Sen Sherrod Brown (D-OH) called Libra “Facebook’s Monopoly Money” in a press release last week. 

He was not alone in his skepticism on the Senate Banking Committee. Other Senators raised questions about preventing money laundering, enforcing international sanctions, vetting digital wallet makers, governance of the cryptocurrency, and why their constituents should trust Facebook. 

The hearing swung from grilling of Facebook over its continuing public embarrassments to support for the company’s proposed financial innovation. Sen. Michael Crapo (R-ID), chairman of the committee, was optimistic about the possibilities Libra presented, as was Sen. Patrick Toomey (R-PA).

“Despite the uncertainties, Facebook’s stated goals for the payments systems are commendable,” Crapo said in his opening statement. Toomey said it would be premature to “strangle this baby in its crib.” 

The hearings come in response to Facebook’s announcement in June that the company planned to make a global cryptocurrency, dubbed Libra, available in 2020. The social network intends for people to use the online token like cash in smartphone transactions. Facebook will peg Libra’s value to a currency reserve of U.S. dollars, Euros, British pounds, and Japanese yen. Libra’s intention to be a “stablecoin” puts it in contrast with Bitcoin, the world’s most famous cryptocurrency, which many view as a volatile commodity.

_Entries provided_
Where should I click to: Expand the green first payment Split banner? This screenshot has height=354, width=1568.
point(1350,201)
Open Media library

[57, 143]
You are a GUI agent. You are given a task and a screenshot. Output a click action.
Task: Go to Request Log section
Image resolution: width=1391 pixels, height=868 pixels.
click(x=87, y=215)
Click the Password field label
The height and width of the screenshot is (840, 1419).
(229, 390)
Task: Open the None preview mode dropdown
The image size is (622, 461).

_Problem details_
Write out the whole passage on the Senate hearing about Libra word for word.

_Complete output_
Sen Sherrod Brown (D-OH) called Libra “Facebook’s Monopoly Money” in a press release last week. 

He was not alone in his skepticism on the Senate Banking Committee. Other Senators raised questions about preventing money laundering, enforcing international sanctions, vetting digital wallet makers, governance of the cryptocurrency, and why their constituents should trust Facebook. 

The hearing swung from grilling of Facebook over its continuing public embarrassments to support for the company’s proposed financial innovation. Sen. Michael Crapo (R-ID), chairman of the committee, was optimistic about the possibilities Libra presented, as was Sen. Patrick Toomey (R-PA).

“Despite the uncertainties, Facebook’s stated goals for the payments systems are commendable,” Crapo said in his opening statement. Toomey said it would be premature to “strangle this baby in its crib.” 

The hearings come in response to Facebook’s announcement in June that the company planned to make a global cryptocurrency, dubbed Libra, available in 2020. The social network intends for people to use the online token like cash in smartphone transactions. Facebook will peg Libra’s value to a currency reserve of U.S. dollars, Euros, British pounds, and Japanese yen. Libra’s intention to be a “stablecoin” puts it in contrast with Bitcoin, the world’s most famous cryptocurrency, which many view as a volatile commodity.